Although at the workshop FDA officials specifically instructed expert panelists and members of the audience to not bring up the agency's intent to regulate laboratory-developed tests (LDTs), the controversy nonetheless weighed over the discussion. The agency has said it plans to finalize guidelines on the topic this year.

NGS oncology panels are currently offered as LDTs, and so would be regulated under FDA's risk-based oversight plan for such tests. Moreover, in recent months, health technology firm NextGxDx has tracked rapid growth in the number of commercialized panel tests in the US, and estimates there are approximately 1,400 genomic test panels for profiling cancer and about 900 panels for hereditary cancer testing on the market.

And while the agency wants to somehow separate the discussion on regulating NGS oncopanels from the larger LDT oversight debate, laboratory professionals at the workshop could not demarcate their overarching concerns about FDA's intrusion into what they believe to be the practice of medicine.
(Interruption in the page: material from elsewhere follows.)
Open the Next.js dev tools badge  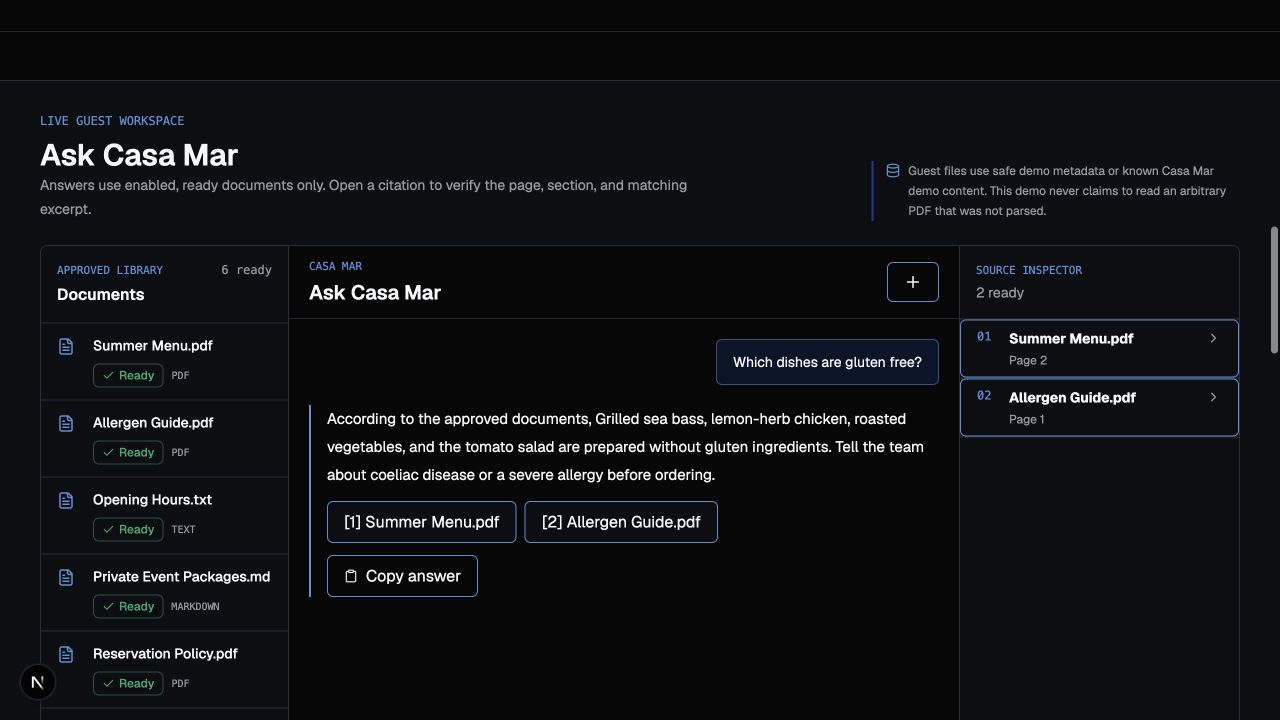tap(38, 682)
University of Colorado's Aisner noted that the FDA seems to want to regulate NGS oncopanels through a "sample in, answer out" type of framework, but doing so would harm patients. Quality control metrics in the lab are meaningless without the "flexibility to act up on them," Aisner said. "Assays which are locked in are ones in which identified deficiencies cannot be corrected and can lead to patient harm. By locking in assays to the point that we cannot apply science to improve them implicitly states that we think the test is more meaningful than the biology.”

She cited the example of an FDA-approved EGFR test, which her lab at the University of Colorado performed in a non-FDA-approved manner in order "to see the data." If the assay had been run in an FDA-approved manner, her lab would have missed a critical EGFR mutation in a patient's tumor and the patient would have received standard chemotherapy.

"However, because we were able to view the data correlated with the percentage tumor, we were able to alert the clinician [to the fact] that we thought there was a high probability that there was actually an EGFR mutation in this case, which there was," Aisner said. "The patient is now on therapy and responding." According to Aisner, this is just one of many such examples.

Similarly, the Association for Molecular Pathology, a group staunchly opposed to FDA oversight of lab-developed tests, proposed the agency focus its limited resources on ensuring that NGS instrumentation, informatics, and reagents are performing accurately and reliably in gauging a representative set of markers across common specimen types. But according to AMP, FDA regulation into other aspects of performing NGS testing, would encroach on the practice of medicine.

"FDA's proposed intended use language [for NGS oncopanels] illustrates the agency's continued adherence to an obsolete companion diagnostic test approach that is inconsistent with the nature of massively parallel sequencing technologies and their current and future capabilities," said Roger Klein, chair of AMP's professional relations committee and a molecular pathologist at the Cleveland Clinic, during the workshop. "FDA must recognize that the clinical interpretation of accurately called bases is an integral part of professional medical practice and does not lie within the agency's purview."

Meanwhile, the Personalized Medicine Coalition advised the agency to create an oversight framework for NGS oncopanels that allows for flexibility. Even if an NGS test is locked down, the clinical application of the markers on the panel might change as the science advances. “Moving forward, we recommend that FDA continue developing discussion drafts and/or draft guidance documents describing current thinking on these issues and incorporating feedback from this workshop and other forums,” the PMC said in a statement.